Fig. 2: MS-GRS distribution and ROC-AUC analysis across three cohorts.

a–c MS-GRS distribution violin plots: comparative distribution of MS-GRS (multiple sclerosis genetic risk score) among different participant groups in three datasets: UK Biobank (a), Geisinger (b), and FinnGen (c). Groups are defined on the x-axis: healthy controls (Controls), individuals with optic neuritis without MS (ON only), MS-associated optic neuritis (MS-ON), and individuals with MS without optic neuritis (MS only). The mean is represented as a white circle, interquartile range as a black box, and the outside line shows the kernel density estimate of the underlying distribution. Each colour corresponds to a specific group: healthy controls (yellow), ON without MS (red), MS without ON (blue), and MS-ON (purple).
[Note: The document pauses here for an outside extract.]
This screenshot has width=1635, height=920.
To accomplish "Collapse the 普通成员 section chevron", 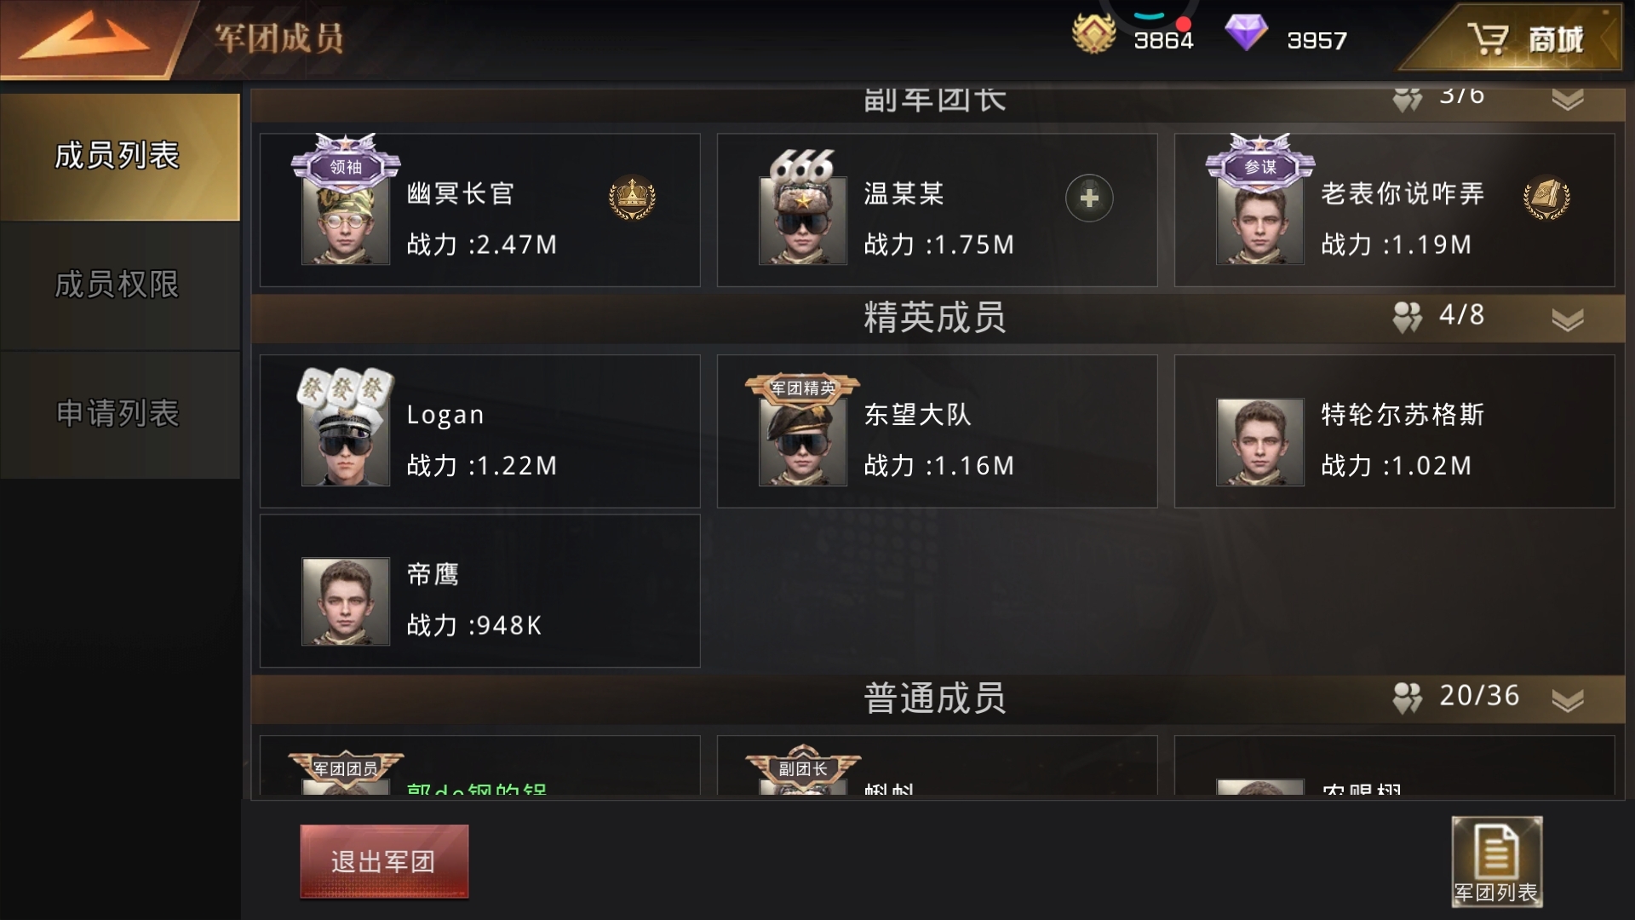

The statistical analysis utilized two-sided Welch’s t-test with Bonferroni correction term to account for multiple comparisons. d–f ROC-AUC analysis: receiver operating characteristic area under the curve (ROC-AUC) analysis for differentiation between any form of MS (including MS only and MS-ON) versus healthy controls in three distinct datasets: UK Biobank (d), Geisinger (e), and FinnGen (f). The null model (grey line) encompassed the same covariates as the MS-GRS+covariates model (red line) but excluded the MS-GRS. MS-GRS without covariates is shown as a blue line. Covariates included in the models were: sex, TDI (Townsend Deprivation Index), age at cohort entry, and the first four principal components for UK Biobank; reported sex, index age, and the first four principal components for Geisinger; and sex, age at DNA sample collection, and the first four principal components for FinnGen. The ROC-AUC analysis provides insight into the discriminatory power of the models in distinguishing between MS cases and healthy controls.